En el caso de la tradición mexicana, pensamos inevitablemente en el magnífico breviario de Alfonso Reyes sobre La filosofía helenística o en ciertas zonas de la obra ensayística de Octavio Paz. Y, aquí, por cierto, la comparación revela, de nuevo, lo insustancial de la empresa historiográfica de Volpi. Cuando le toca comentar la epopeya de Gilgamesh, cae de cabeza en el lugar común: “de la maravillosa Uruk nada queda salvo algunas piedras en la polvareda. La Uruk de Sînlēqi-unninni, en cambio, continúa tan viva, resplandeciente y bulliciosa como el París de Balzac, el Londres de Dickens, el Dublín de Joyce, el Berlín de Döblin, la Comala de Rulfo, la Santa María de Onetti o el Macondo de García Márquez” (p.85). (¡¿Comala viva y bulliciosa?!) Si en las páginas donde Paz habla del Gilgamesh —en El arco y la lira, en Los hijos del limo…— el comentario —que distingue desde luego a la poesía épica de la lírica— está siempre en función de una idea propia de la poesía, un punto de vista, que es el de Paz, es justo eso de lo que carece Volpi en su acercamiento a la ficción.
Y esa falta de un auténtico point of view, parece que se la busca suplir con esa forma más obvia del punto de vista que es el recurso a la primera persona.
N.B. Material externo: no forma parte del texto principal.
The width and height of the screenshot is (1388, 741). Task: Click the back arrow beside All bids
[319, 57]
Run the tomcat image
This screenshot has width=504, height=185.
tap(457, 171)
El capítulo dedicado al derecho romano termina con el relato de cómo el autor estudió, en lo que fue para él un “error histórico”, la carrera de derecho, pero apenas la ejerció y luego intentó olvidarse de esa profesión; en el capítulo sobre la Ilíada y la Odisea cuenta una frustrada excusión a la isla de Ítaca en el marco de un festival literario; en el de la tragedia griega refiere la larga rivalidad con su hermano mayor… Pero esos pasajes autobiográficos no sólo no aportan nada sino que empecen; en un libro que pretende ser una historia, semejantes digresiones resultan innecesarias o impertinentes. “El adjetivo, cuando no da vida, mata”, decía Huidobro, y esto me parece cierto también para el uso —o abuso— de la primera persona, como de la segunda, en La invención de todas las cosas.
El volumen concluye con una disparatada “Cronología de la ficción”, que se subtitula “Índice de las principales ficciones mencionadas en este libro”, pero no es un índice e incluye muchas obras no mencionadas en el libro, y donde la disparidad de los elementos considerados como “ficción” se hace de nuevo evidentísima. Hallamos aquí textos de crítica y filosofía como La sociedad del espectáculo de Guy Debord (1967) y “Colonialidad del poder, eurocentrismo y democracia en América Latina” de Aníbal Quijano (1993), acontecimientos históricos como la caída de México-Tenochtitlán (1521) y la pandemia de SARS-CoV-2 (2020), y adelantos tecnológicos como la invención de la rueda (-3000) y el lanzamiento al público de ChatGPT (2022). Para rematar el despropósito, la cronología no termina en 2023; incluye seis entradas más, la más próxima de las cuales es “1,000 millones”: “Extinción de casi todas las formas de vida conocidas en la Tierra debido a la falta de oxígeno” (p.688).
No sé a ciencia cierta por qué me he terminado de leer este libro de casi setecientas páginas.